A top-level report into last year’s Gulf of Mexico explosion has laid much of the blame for the disaster on BP, but two US companies did not escape criticism.
The incident, which killed 11 workers and led to more than 200million gallons of oil leaking into the Gulf of Mexico, was caused by poor management, mistakes and a faulty cement job, according to the final report into the incident.
The investigation found that major US oil service companies Transocean and Halliburton also played a part in the catastrophe and said increased vigilance by the two companies and BP could have reduced the likelihood of the blow-out occurring.
The report examined a cement seal on the well that was put in place the day before the explosion on April 20, 2010. It said that, in the days leading up to the incident, BP made a series of decisions that complicated cementing operations, added risk, and may have contributed to the ultimate failure of the cement job.
The report said Trans-ocean, as owner of the Deepwater Horizon, was responsible for conducting safe operations and for protecting people onboard, while contractor Halliburton carried out cementing operations.
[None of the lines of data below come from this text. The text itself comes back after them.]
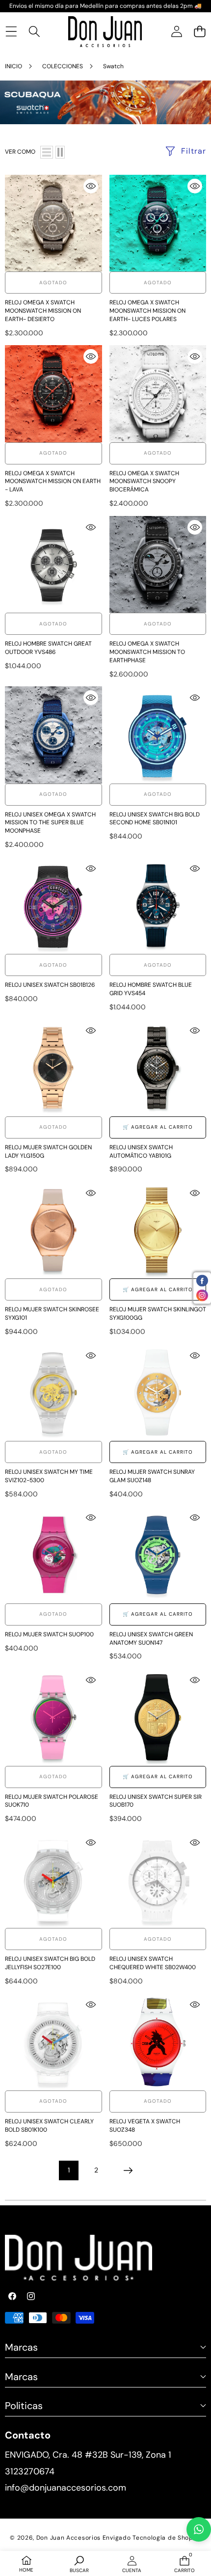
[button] (199, 32)
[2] (60, 152)
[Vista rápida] (90, 186)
The details were contained in a report by an investigation team from the US Coast Guard and the Bureau of Ocean Energy Management Regulation and Enforcement (BOEMRE), the agency which regulates offshore drilling in the US.
The report said: “BP, as the designated operator under BOEMRE regulations, was ultimately responsible for conducting operations at Macondo in a way that ensured the safety and protection of personnel, equipment, natural resources, and the environment.”
The fallout from the disaster has also been felt in the UK and across Europe.
At the Offshore Europe exhibition in Aberdeen last week, Energy Minister Charles Hendry unveiled a £9million subsea capping device created to seal off an uncontrolled well in the event of a major incident in UK waters.
Two days ago, the European Parliament rejected proposals for a moratorium on new offshore oil and gas exploration, which had been put forward to allow lessons to be learned from the Gulf of Mexico disaster.
In the US report published yesterday, the federal team also said BP made decisions blindly and without assessing risk, and in some cases skipped internal processes the company relied on to evaluate the potential dangers of decisions.
Last night, BP said it agreed with the core conclusions of the report that the accident was the result of multiple causes involving more than one company.
A spokesman said: “From the outset, BP acknowledged its role in the accident and has taken steps to further enhance safety and risk management throughout its global operations, including the implementation of new voluntary standards and practices in the Gulf of Mexico that exceed current regulatory requirements and strengthen the oversight of contractors.”
Meanwhile, it has emerged that a BP scientist identified a previously unreported deposit of flammable gas that could have played a role in the spill.
BP failed to divulge the finding to US government investigators for as long as a year, according to the Associated Press news service. While engineering experts differ on the extent to which the 2ft-wide swathe of gas-bearing sands helped cause the disaster, the finding raises the spectre of further legal and financial troubles for BP. It could also raise the stakes in the multibillion-dollar court battle between the companies involved.